不老長寿に関する大真面目な議論たち
人間の寿命はここ数十年、確実に延びています。そんな中「不老長寿/不死」について真剣に議論する人たちも増えてきています。永遠に死なないという概念は、まだScience Fictionの域を出ていないかもしれませんが、100歳を超える人生が現実味を帯びてきているのは事実です。こうした長寿化の進展は、医療分野だけでなく、社会全体に大きなインパクトをもたらしつつあり、今や避けては通れない課題として私たちに突きつけられています。
日本人にとってなじみ深いアニメ『サザエさん』のキャラクターたちを見てみましょう。サザエさんのお父さんお母さんである波平さん、フネさんは、いかにも年長者として描かれていて、個人的には70代くらいの印象を受けたのですが、波平さんは54歳、フネさんも50代。『サザエさん』が連載を開始した当時、世界の平均寿命は40代(参考:https://www.macrotrends.net/global-metrics/countries/WLD/world/life-expectancy)だったので、50代の彼らが年配者として扱われていても不思議はありません。ところが、現代の50代はずっと若々しい印象がありますよね。この70年間で、私たちの年齢に対する感覚も大きく変わってきたのではないでしょうか。実際、世界の平均寿命は現在73歳となり、この期間に30年近くも伸びました。これは、医療の発展や社会システムの改善が大きく寄与し、病気や貧困から救われて長寿を全うする人々が増えたためです。
では、70年後の2100年には平均寿命がさらに30年延びて100歳に到達するのでしょうか?そのあとも、人間の寿命はどんどん延びていくのでしょうか。これについては、賛否が分かれますが、現状では「そうはならない」と考える専門家が多いようです。その理由の一つは、寿命延長の速度が鈍化しているからです。これまでの長寿化は、予防・治療しやすい疾患に対する医療の発展が主な要因でしたが、今後は治療が困難な病気への対処が必要になり、これまでのような大きな効果を得るのは難しいとされています。
また、生物学的な限界も議論の一つです。人間の細胞は新陳代謝の過程で分裂を繰り返しますが、この分裂回数には限りがあります。この「ヘイフリック限界」によると、通常の細胞は約50回ほどしか分裂できません。そのため、仮にすべての病気が克服されたとしても、細胞の代謝が滞ることで最終的に命を終えることになります。(*ちなみに、「老化」を病気とみなすかどうかについては最近議論が進んでいますが、ここでは純粋な老化そのものを病気とは別に考えています)ヘイフリック限界による寿命が近づいているのだとすると、どこかでそれを超えるための全く新しいイノベーションがない限り、人間の寿命は頭打ちになるかもしれません。

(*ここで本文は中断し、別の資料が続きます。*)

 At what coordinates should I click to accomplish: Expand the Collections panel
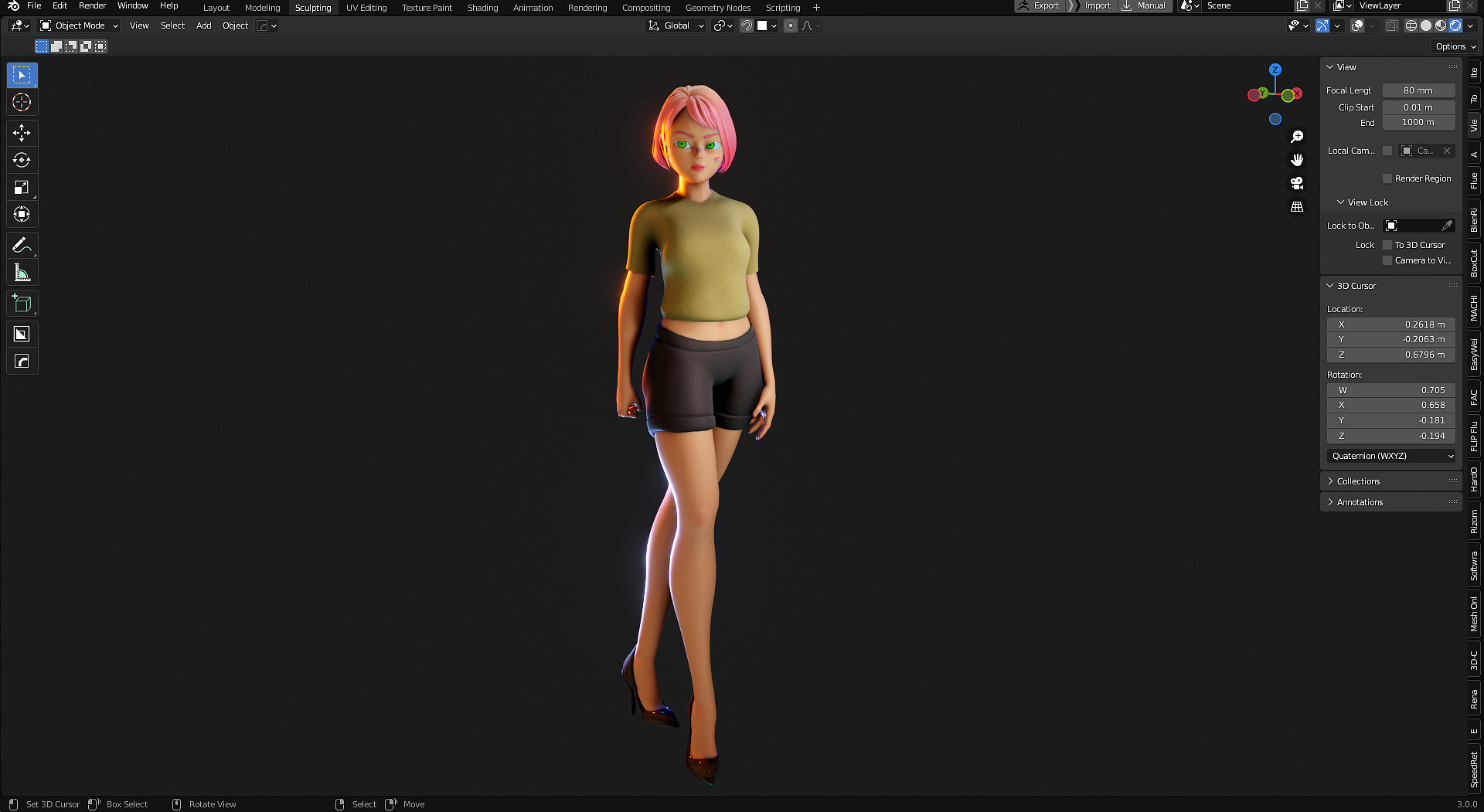point(1358,481)
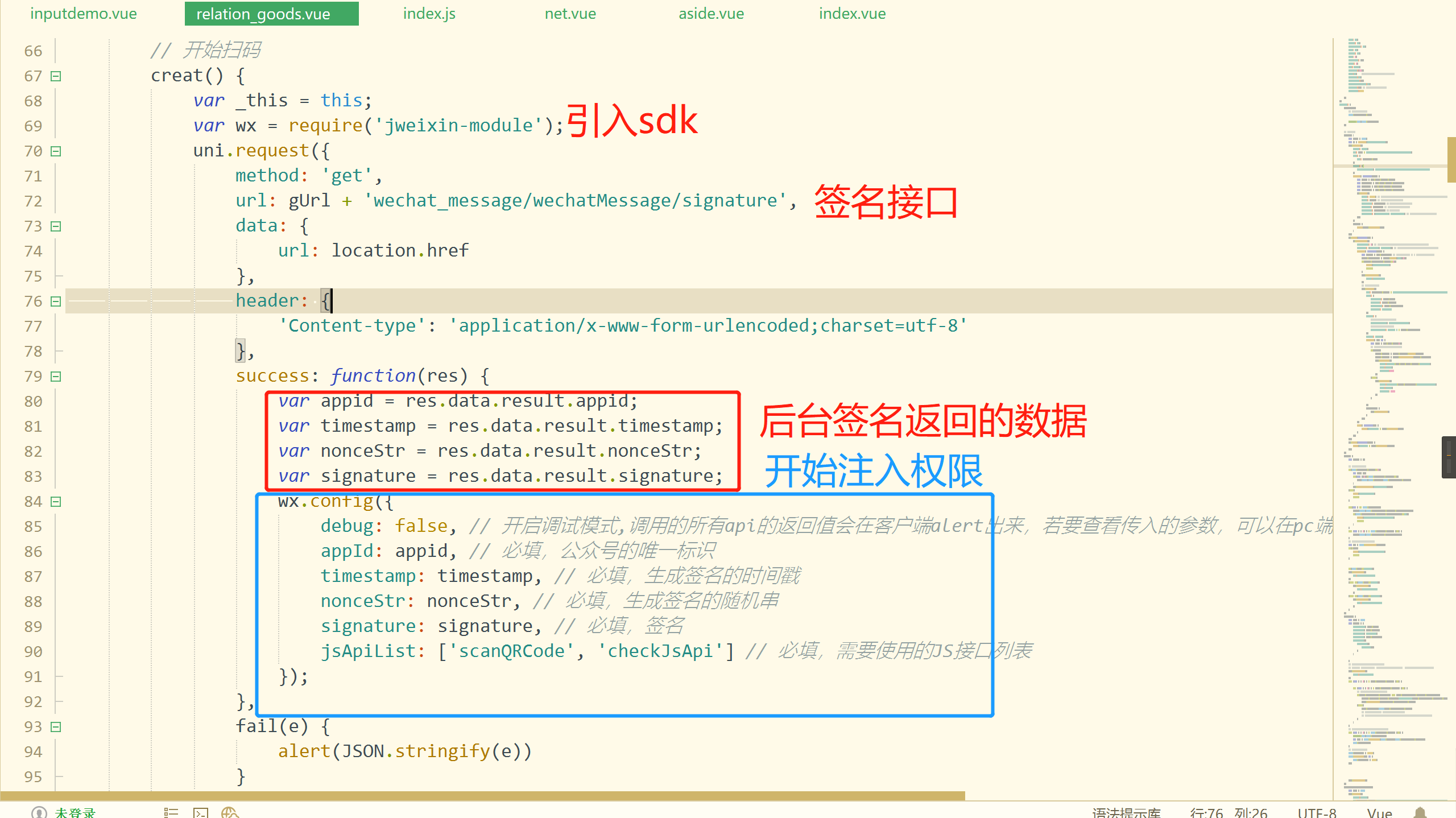Click the horizontal scrollbar at editor bottom
1456x818 pixels.
(x=482, y=795)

一方で、近年人間の寿命が長くなってきていることは間違いなく、真剣な議論や対策が進められています。たとえば、アメリカの起業家であるBryan Johnson氏は、この分野で注目される一人です。彼はかつての企業家時代に過酷な労働と不健康な生活を送っていましたが、現在は「Don't Die(死なない)」を目標に掲げ、長寿時代にどこまで健康で若々しくいられるかを探るために莫大な資金を自らの実験に投じています(参考:https://www.theguardian.com/society/2023/sep/14/my-ultimate-goal-dont-die-bryan-johnson-on-his-controversial-plan-to-live-for-ever)。彼は最先端の科学技術や医療手法を駆使し、徹底した健康管理と体内モニタリングを行いながら、老化のスピードを遅らせる取り組みを続けています。
一方で、世界的な富豪であるイーロン・マスク氏は意外にも、不老長寿には興味がないと発言しています(参考:https://36kr.jp/181107/)。彼の理由は独特です。マスク氏は、既に世界中で高齢のリーダーが多すぎることに言及し、「人が死なないなら、我々は古い考えに縛られ続けることになる」と懸念を示しています。つまり、寿命が無制限に延びた場合、社会の変革や革新が阻害され、新しいアイデアや視点が出にくくなると考えているのです。マスク氏は、時代の変化に対応するためにも世代交代が必要であると主張しています。
人間がより長く、健康に生きることが前提となれば、社会の仕組みや働き方、さらには人生設計そのものも変わらざるを得ないでしょう。少子高齢化が進む日本においても、こうした動向は非常に興味深く、今後の長寿社会への対策として無視できないものとなっています。